Dosing and uses of Loniten, Minodyl (minoxidil)
Adult dosage forms and strengths
tablet
- 2.5mg
- 10mg
Severe or Refractory Hypertension (HTN)
Initial: 5mg PO qDay, increase every 3 days PRn
Maintenance: 2.5-80 mg/day qDay or q12hr; not to exceed 100 mg/day
Pediatric dosage forms and strengths
tablet
- 2.5mg
- 10mg
Severe or Refractory Hypertension (HTN)
< 12 years
- Initial: 0.1-0.2 mg/kg; not to exceed 5 mg/day PO; titrate to response every 3 days
- 0.25-1 mg/kg/day PO qDay or q12hr; not to exceed 50 mg/day
> 12 years
- Initial: 5mg PO qDay, increase every 3 days PRN
- Maintenance: 2.5-80 mg/day qDay or q12hr; not to exceed 100 mg/day
Geriatric dosage forms and strengths
Hypertension
2.5 mg PO qDay; titrate to response gradually
Loniten, Minodyl (minoxidil) adverse (side) effects
>10%
Hypertrichosis (80%)
Abnormal ECG (60%)
1-10%
Pericardial effusion (3%)
Frequency not defined
Angina
Cardiac tamponade
Fluid and sodium retention
Hypotension
Pericarditis
Tachyarrhythmia
Stevens-Johnson syndrome (rare )
Hirsutism
Leukopenia (rare)
Thrombocytopenia (rare)
Toxic epidermal necrolysis
Warnings
Black box warnings
Can precipitate effusion, occasionally progressing to tamponade
May exacerbate angina pectoris
Reserve for patients who do not respond adequately to maximum therapeutic doses of a diuretic and 2 other antihypertensives
In experimental animals, minoxidil caused several kinds of myocardial lesions as well as other adverse cardiac effects
Must be administered under close supervision, usually concomitantly with therapeutic doses of a beta-adrenergic blocking agent to prevent tachycardia and increased myocardial workload
Usually given with a diuretic (typically loop diuretic) to prevent serious fluid accumulation
Patients with malignant hypertension and those already receiving guanethidine should be hospitalized when minoxidil first administered (monitoring required because risk for rapid/large decrease in BP)
Contraindications
Hypersensitivity to minoxidiL
Pheochromocytoma
Cautions
Use with B-blocker or centrally-acting drug and a diuretic
Reserve for severe hypertension refractory to other drugs
Pericarditis and pericardial effusion with tamponade reported; observe patients closely for any suggestion of cardiac disorder; perform echocardiographic studies if cardiac disorder suspected; may treat with diureticsdialysis, pericardiocentesis or surgery; discontinue therapy if effusion persists
In patients with severe blood pressure elevation, too rapid control of blood pressure, especially with intravenous agents, can precipitate syncope, cerebrovascular accidents, myocardial infarction and ischemia of special sense organs with resulting decrease or loss of vision or hearing; patients with compromised circulation or cryoglobulinemia may also suffer ischemic episodes of affected organs
Patients with malignant hypertension should have initial treatment with minoxidil carried out in a hospital setting, both to assure that blood pressure is falling and to assure that it is not falling more rapidly than intended
Tablets have not been used in patients who have had a myocardial infarction within preceding month; use caution
Neonatal hypertrichosis reported following exposure to minoxidil during pregnancy
May exacerbate heart failure
Pregnancy and lactation
Pregnancy category: C
Lactation: controversial; excreted in breast milk, not recommended for long term use if breastfeeding
Pregnancy categories
A: Generally acceptable.
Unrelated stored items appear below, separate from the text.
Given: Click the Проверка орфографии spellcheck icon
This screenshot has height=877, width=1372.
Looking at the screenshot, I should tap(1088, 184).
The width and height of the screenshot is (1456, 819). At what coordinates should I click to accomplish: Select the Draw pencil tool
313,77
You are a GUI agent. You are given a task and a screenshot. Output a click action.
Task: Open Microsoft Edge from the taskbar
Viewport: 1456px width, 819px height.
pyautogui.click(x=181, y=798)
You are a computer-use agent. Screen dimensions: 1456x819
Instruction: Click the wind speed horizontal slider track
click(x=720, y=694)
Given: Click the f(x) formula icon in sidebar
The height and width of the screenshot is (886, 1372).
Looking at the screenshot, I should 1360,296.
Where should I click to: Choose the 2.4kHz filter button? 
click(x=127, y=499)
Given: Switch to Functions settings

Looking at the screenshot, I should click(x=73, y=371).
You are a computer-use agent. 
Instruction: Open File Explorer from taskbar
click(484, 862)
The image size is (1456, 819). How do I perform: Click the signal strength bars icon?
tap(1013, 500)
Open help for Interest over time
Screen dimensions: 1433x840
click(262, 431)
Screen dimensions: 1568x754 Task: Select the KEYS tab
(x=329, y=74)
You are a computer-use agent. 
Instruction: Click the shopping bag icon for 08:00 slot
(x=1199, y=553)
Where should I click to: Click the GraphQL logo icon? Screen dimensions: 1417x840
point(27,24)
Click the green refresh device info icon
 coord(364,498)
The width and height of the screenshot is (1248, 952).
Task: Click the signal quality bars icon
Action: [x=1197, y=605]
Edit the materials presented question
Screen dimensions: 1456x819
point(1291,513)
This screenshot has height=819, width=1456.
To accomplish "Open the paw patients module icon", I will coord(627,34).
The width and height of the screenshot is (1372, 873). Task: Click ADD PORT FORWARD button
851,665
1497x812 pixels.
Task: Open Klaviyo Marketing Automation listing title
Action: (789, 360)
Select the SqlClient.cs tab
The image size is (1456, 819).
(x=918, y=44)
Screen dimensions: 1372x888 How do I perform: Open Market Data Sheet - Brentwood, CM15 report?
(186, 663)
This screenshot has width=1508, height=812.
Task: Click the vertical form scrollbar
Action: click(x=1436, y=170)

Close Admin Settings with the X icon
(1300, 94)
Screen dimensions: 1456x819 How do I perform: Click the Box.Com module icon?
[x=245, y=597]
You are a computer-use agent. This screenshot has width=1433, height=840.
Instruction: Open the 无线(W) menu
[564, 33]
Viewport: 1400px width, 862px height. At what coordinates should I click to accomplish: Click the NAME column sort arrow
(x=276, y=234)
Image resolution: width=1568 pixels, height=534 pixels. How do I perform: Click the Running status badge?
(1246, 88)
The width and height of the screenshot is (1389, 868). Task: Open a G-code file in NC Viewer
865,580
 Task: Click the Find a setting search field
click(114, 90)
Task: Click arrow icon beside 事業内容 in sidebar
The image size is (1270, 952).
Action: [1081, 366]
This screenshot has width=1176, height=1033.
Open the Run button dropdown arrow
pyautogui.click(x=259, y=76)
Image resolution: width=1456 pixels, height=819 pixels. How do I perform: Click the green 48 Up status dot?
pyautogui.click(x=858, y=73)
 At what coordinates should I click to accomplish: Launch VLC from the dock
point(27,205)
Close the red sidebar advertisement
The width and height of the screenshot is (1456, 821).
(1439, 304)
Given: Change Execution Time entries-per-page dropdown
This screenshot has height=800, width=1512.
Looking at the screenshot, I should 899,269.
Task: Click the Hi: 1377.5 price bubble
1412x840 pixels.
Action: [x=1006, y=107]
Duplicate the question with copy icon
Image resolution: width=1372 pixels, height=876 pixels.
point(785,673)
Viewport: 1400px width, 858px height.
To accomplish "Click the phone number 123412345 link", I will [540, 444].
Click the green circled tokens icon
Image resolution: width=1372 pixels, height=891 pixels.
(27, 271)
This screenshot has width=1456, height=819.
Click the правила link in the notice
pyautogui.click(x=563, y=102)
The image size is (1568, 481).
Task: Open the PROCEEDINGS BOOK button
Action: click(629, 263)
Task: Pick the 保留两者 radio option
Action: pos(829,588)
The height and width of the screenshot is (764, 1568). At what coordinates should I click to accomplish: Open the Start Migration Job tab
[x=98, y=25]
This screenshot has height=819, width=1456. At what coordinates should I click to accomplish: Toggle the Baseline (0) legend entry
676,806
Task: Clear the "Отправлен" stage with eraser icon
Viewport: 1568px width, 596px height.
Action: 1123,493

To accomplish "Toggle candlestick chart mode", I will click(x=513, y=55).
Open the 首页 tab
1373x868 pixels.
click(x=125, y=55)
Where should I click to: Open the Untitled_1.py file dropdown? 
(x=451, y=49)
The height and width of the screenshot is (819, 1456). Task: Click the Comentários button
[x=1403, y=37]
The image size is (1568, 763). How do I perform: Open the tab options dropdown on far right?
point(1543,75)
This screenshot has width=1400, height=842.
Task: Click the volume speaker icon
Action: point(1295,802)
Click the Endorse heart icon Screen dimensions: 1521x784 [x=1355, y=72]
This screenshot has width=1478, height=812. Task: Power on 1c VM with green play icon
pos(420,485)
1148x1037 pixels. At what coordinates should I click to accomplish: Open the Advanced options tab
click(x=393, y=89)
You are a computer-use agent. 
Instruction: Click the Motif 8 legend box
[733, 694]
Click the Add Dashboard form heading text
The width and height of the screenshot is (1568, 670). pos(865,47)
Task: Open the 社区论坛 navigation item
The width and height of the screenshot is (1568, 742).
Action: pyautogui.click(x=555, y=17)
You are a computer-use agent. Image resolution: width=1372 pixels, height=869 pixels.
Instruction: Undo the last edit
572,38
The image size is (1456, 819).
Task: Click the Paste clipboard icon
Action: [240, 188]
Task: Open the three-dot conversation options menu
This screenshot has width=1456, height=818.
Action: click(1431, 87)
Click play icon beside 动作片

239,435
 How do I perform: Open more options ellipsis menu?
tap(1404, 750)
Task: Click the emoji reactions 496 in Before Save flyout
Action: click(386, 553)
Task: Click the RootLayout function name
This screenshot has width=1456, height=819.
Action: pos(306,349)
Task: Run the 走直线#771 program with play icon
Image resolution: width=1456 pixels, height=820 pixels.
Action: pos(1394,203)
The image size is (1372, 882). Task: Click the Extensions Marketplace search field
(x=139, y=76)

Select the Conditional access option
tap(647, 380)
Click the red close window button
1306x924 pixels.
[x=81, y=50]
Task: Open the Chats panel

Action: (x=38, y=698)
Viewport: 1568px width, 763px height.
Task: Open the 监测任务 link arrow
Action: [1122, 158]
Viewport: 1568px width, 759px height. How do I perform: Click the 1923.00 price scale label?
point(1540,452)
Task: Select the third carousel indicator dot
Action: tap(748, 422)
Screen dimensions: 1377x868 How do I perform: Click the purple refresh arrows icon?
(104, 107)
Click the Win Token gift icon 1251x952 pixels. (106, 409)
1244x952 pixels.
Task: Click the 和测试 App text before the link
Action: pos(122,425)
Controlled studies in pregnant women show no evidence of fetal risk.
B: May be acceptable. Either animal studies show no risk but human studies not available or animal studies showed minor risks and human studies done and showed no risk.
C: Use with caution if benefits outweigh risks. Animal studies show risk and human studies not available or neither animal nor human studies done.
D: Use in LIFE-THREATENING emergencies when no safer drug available. Positive evidence of human fetal risk.
X: Do not use in pregnancy. Risks involved outweigh potential benefits. Safer alternatives exist.
NA: Information not available.
Pharmacology of Loniten, Minodyl (minoxidil)
Mechanism of action
Direct vasodilator; dilate arterioles with little effect on vein, decreases systemic resistance, which subsequently decreases blood pressure.
Pharmacokinetics
Half-Life: 4 hr
Excretion: Urine (12% as unchanged drug)
Duration: 2-5 Days
Peak Plasma Time: PO (HTN): 1 hr
Bioavailability: PO (HTN): 90%
Protein Bound: Negligible
Metabolism: liver, 88% via glucuronidation
Metabolite: minoxidil-0-glucuronide (active)
Onset
- Initial effect: PO (HTN): 30-60 min
- Max effect: PO (HTN): 4-8 hr